How many of the lines below contain the word "This"? Reply with the count alone.

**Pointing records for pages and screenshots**

******************************

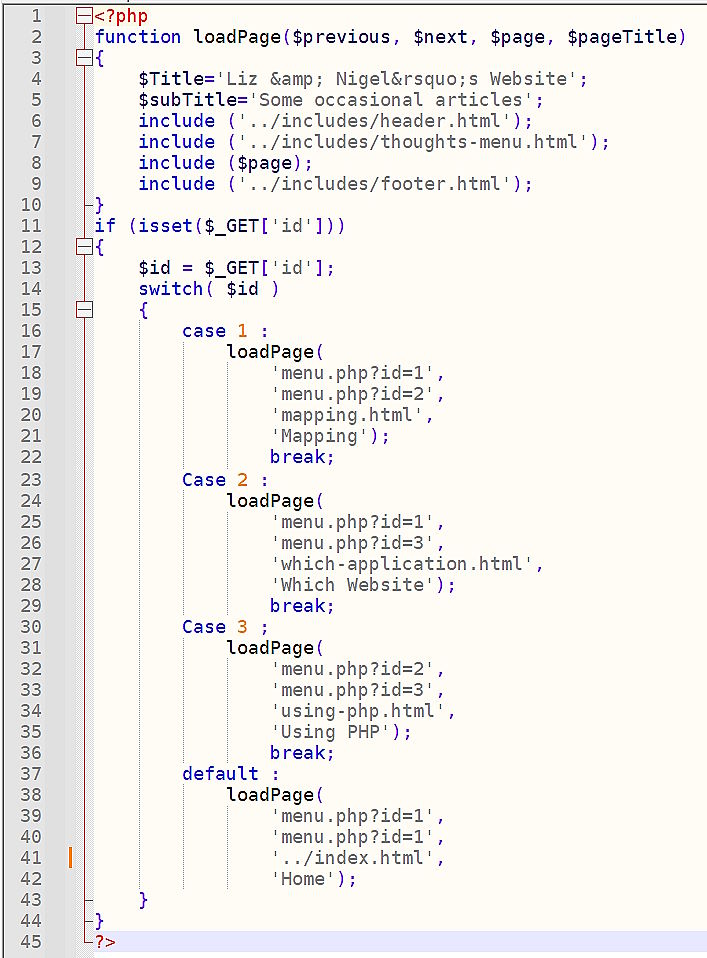Collapse the fold marker beside <?php on line 1

(x=84, y=16)
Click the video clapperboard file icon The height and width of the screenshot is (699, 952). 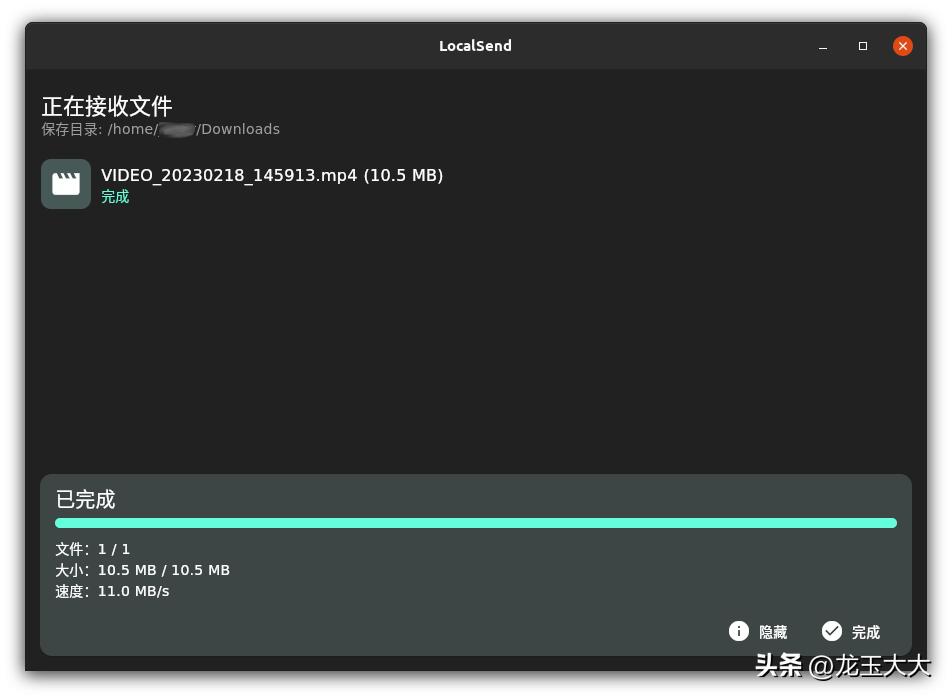coord(66,184)
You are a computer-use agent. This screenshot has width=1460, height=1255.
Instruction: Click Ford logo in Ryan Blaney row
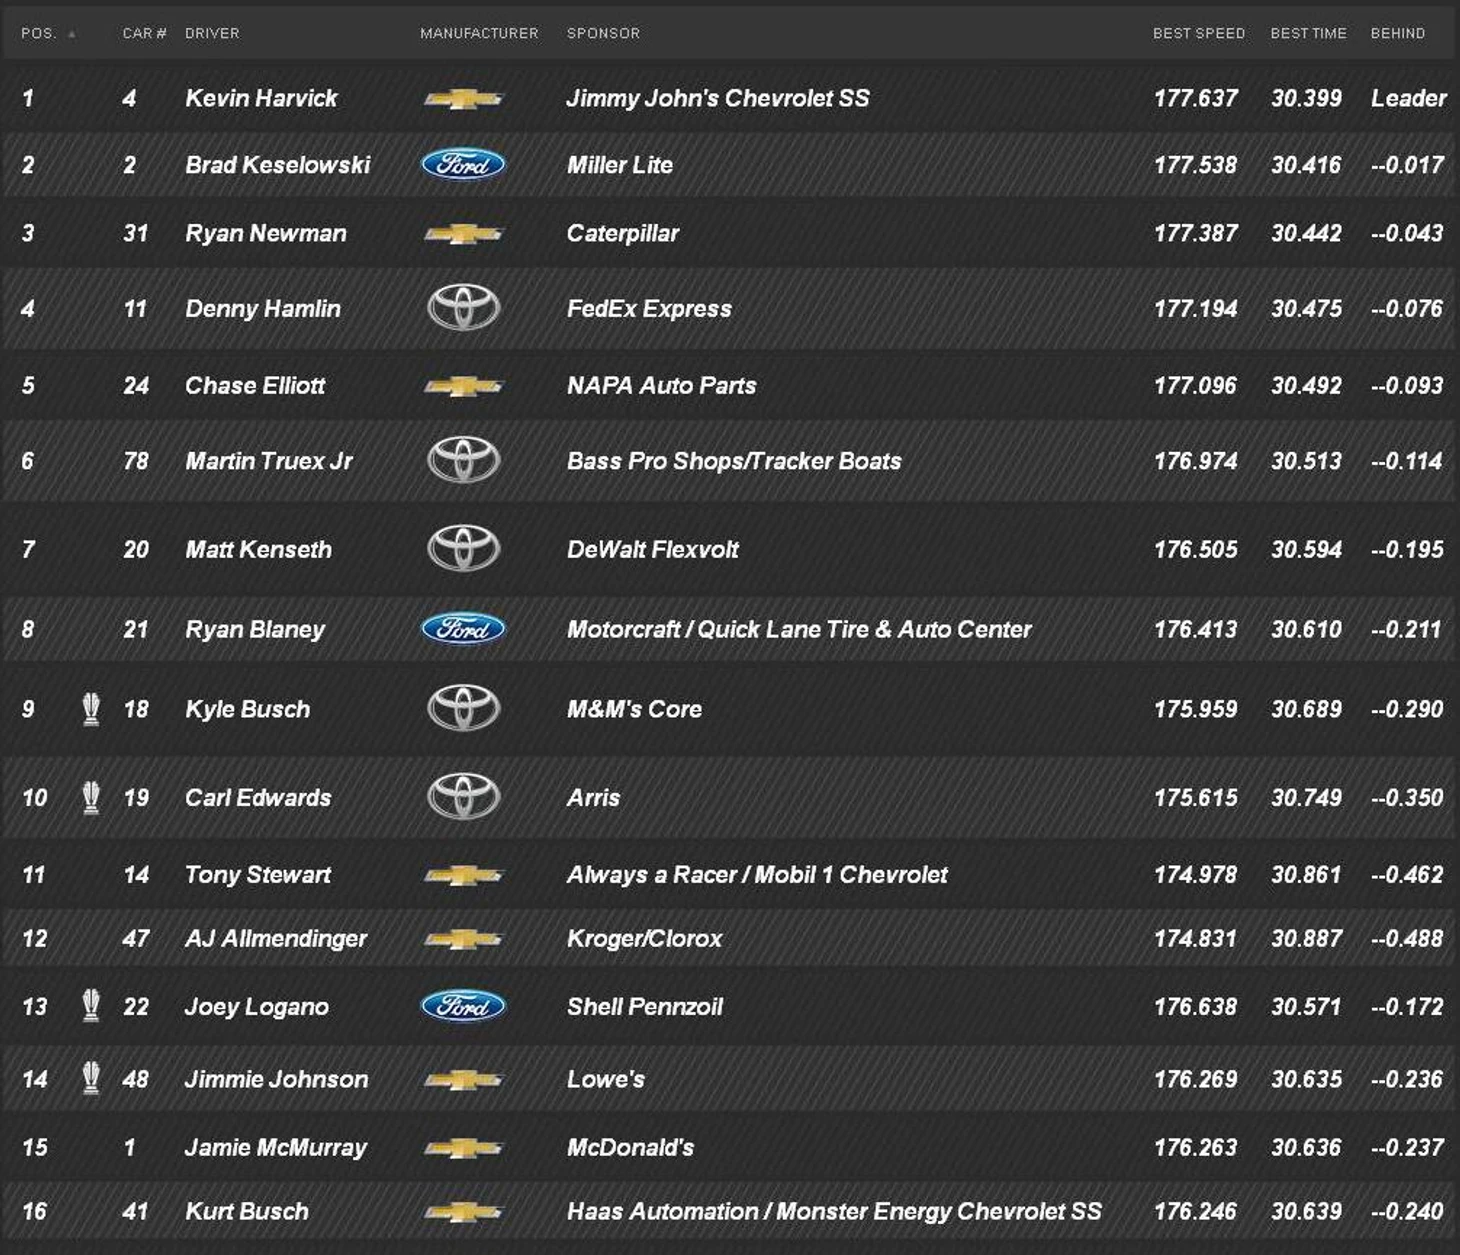[463, 629]
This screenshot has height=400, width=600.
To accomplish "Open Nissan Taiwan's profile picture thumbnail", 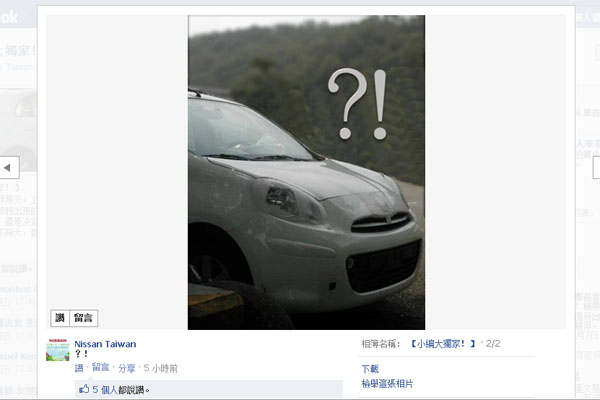I will point(58,350).
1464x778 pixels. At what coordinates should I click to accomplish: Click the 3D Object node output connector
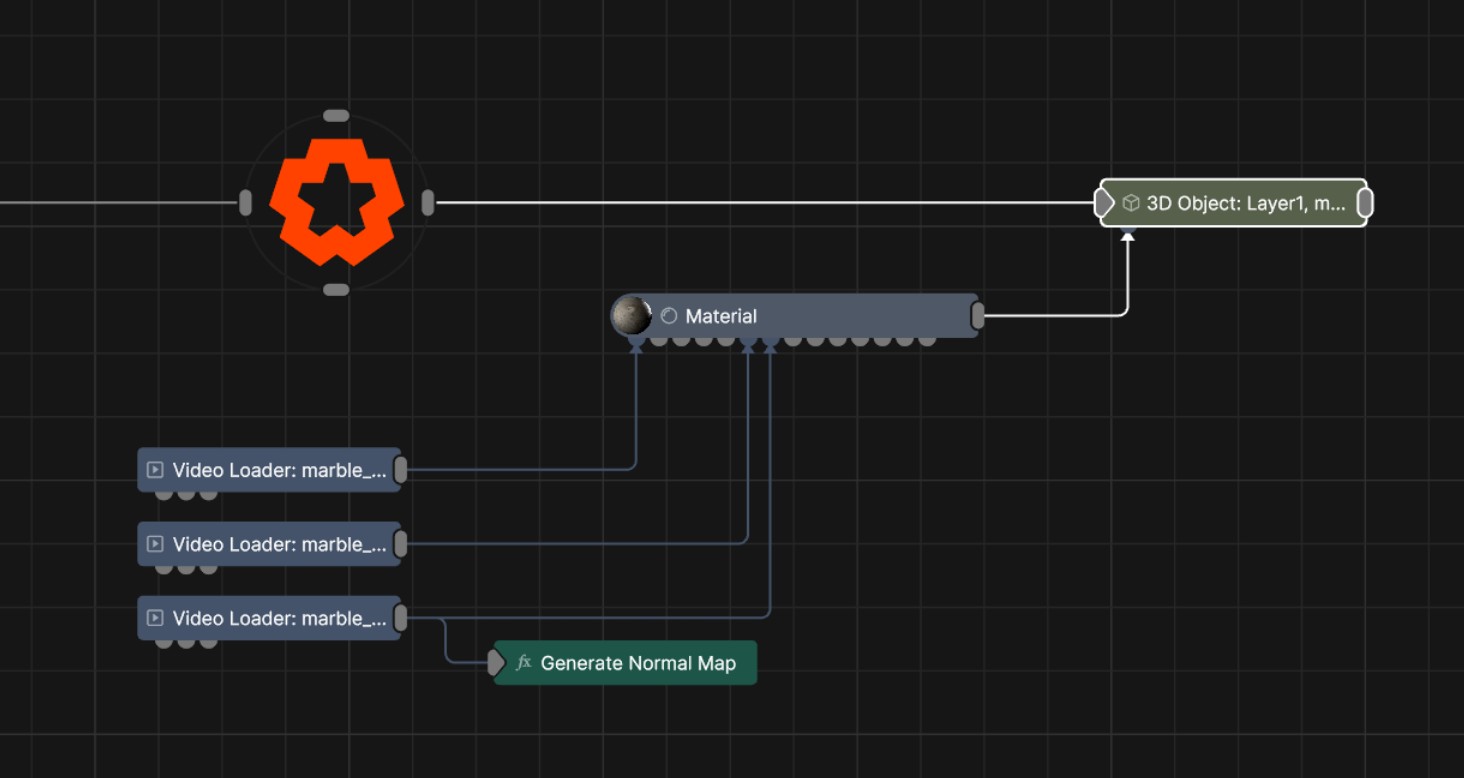coord(1364,203)
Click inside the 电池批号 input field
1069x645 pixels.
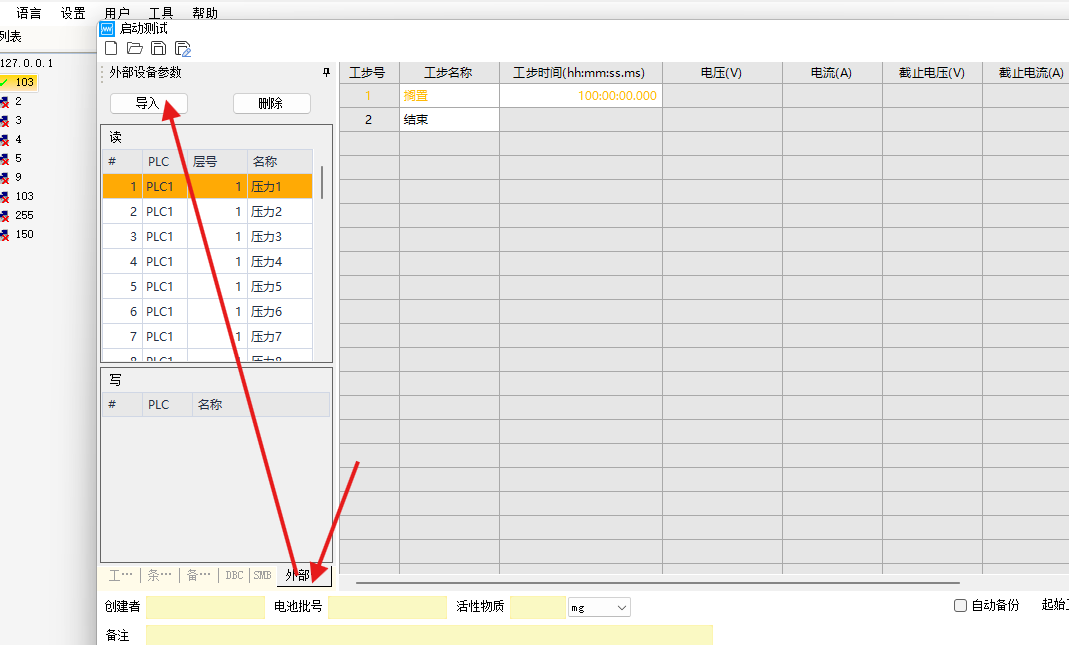[389, 607]
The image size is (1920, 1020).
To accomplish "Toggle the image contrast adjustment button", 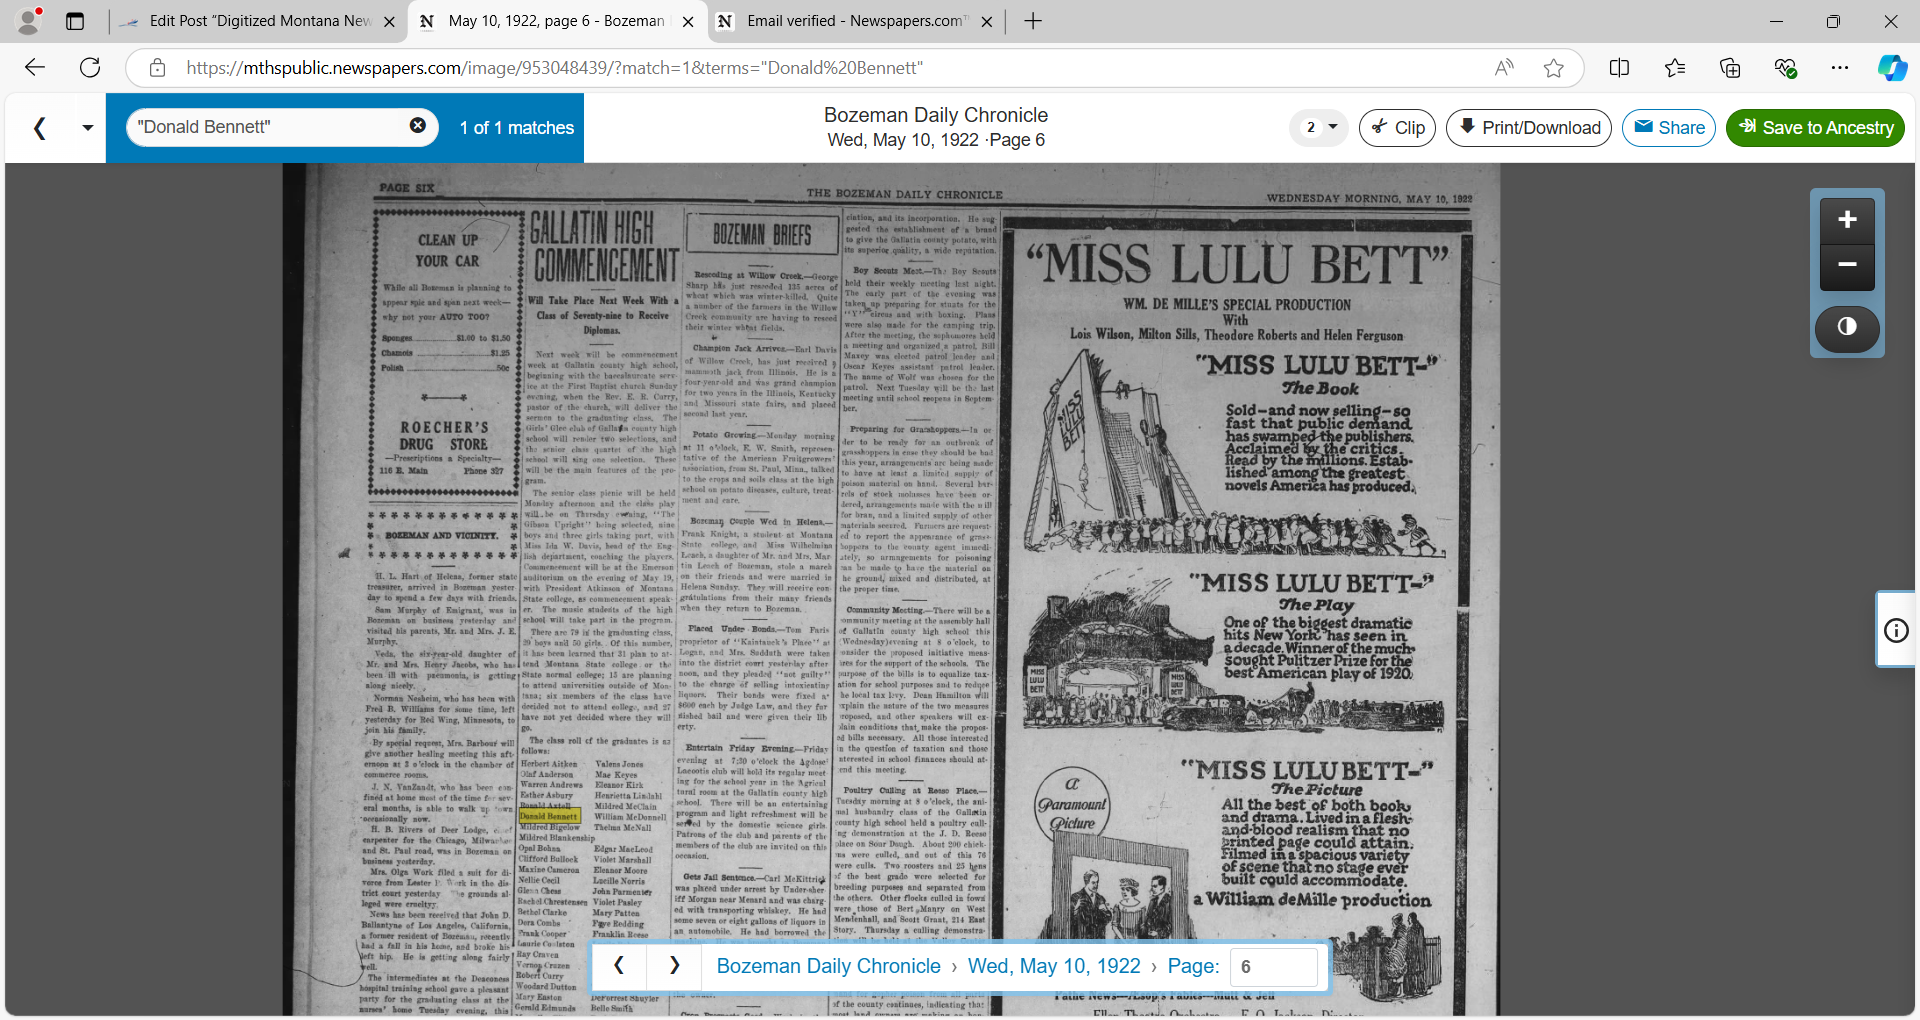I will click(1846, 327).
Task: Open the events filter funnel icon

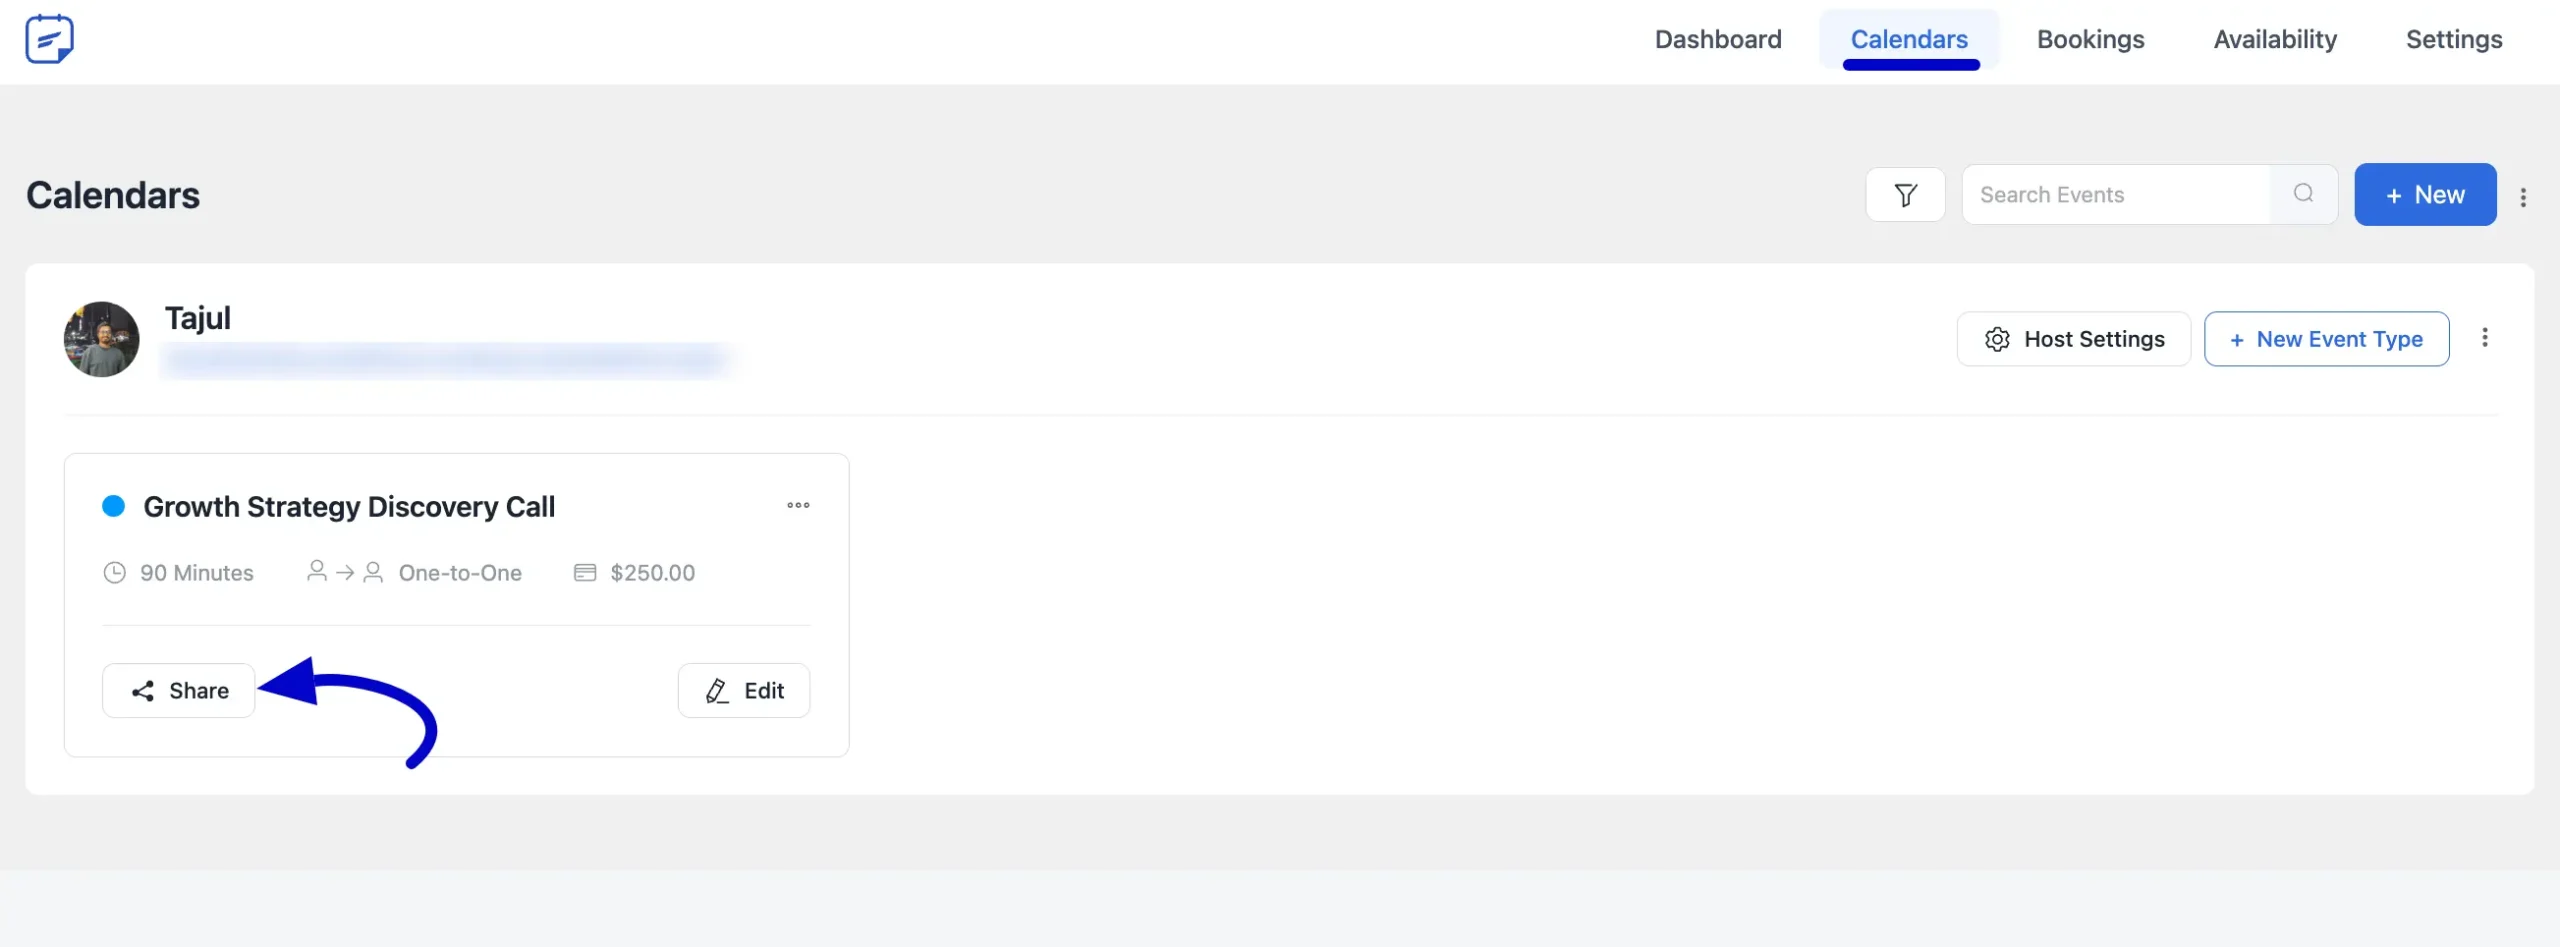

******************************

**Answer for the task**
2